Dataset content Start Marker

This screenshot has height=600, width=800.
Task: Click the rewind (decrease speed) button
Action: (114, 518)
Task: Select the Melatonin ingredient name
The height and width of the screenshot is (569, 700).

Dataset content End Marker
Dataset content Start Marker

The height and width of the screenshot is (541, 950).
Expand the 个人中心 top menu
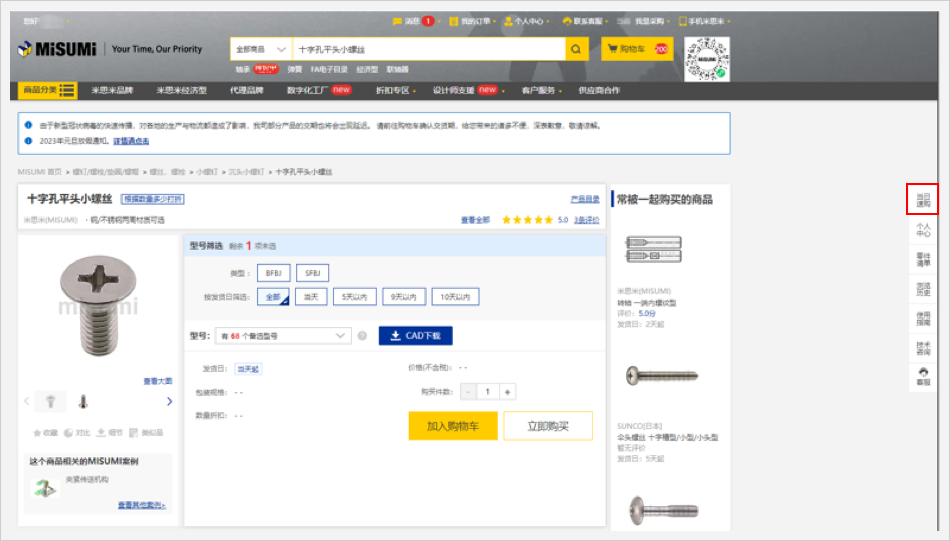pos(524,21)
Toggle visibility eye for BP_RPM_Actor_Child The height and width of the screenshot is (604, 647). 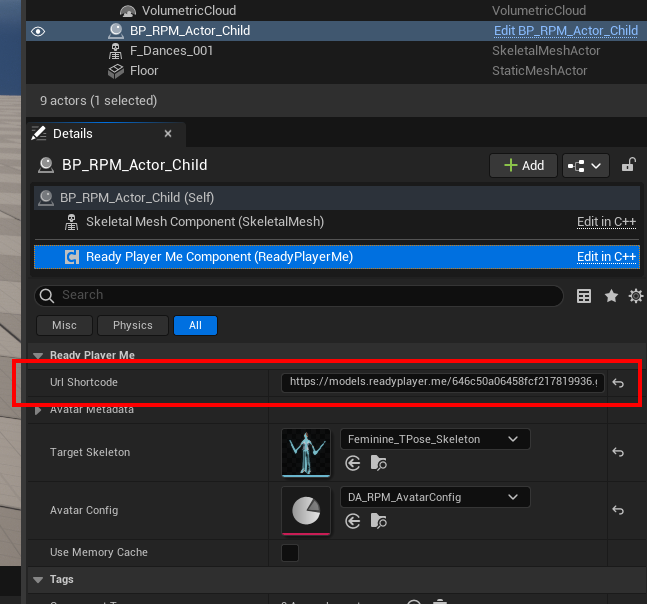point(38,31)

Dataset content End Marker

What is expected » Extract from the listing above the lines between the line containing "Task: Select the Melatonin ingredient name" and the line containing "The height and width of the screenshot is (569, 700).", keeping both of those lines. Output nothing else.

Problem solution »
Task: Select the Melatonin ingredient name
The height and width of the screenshot is (569, 700).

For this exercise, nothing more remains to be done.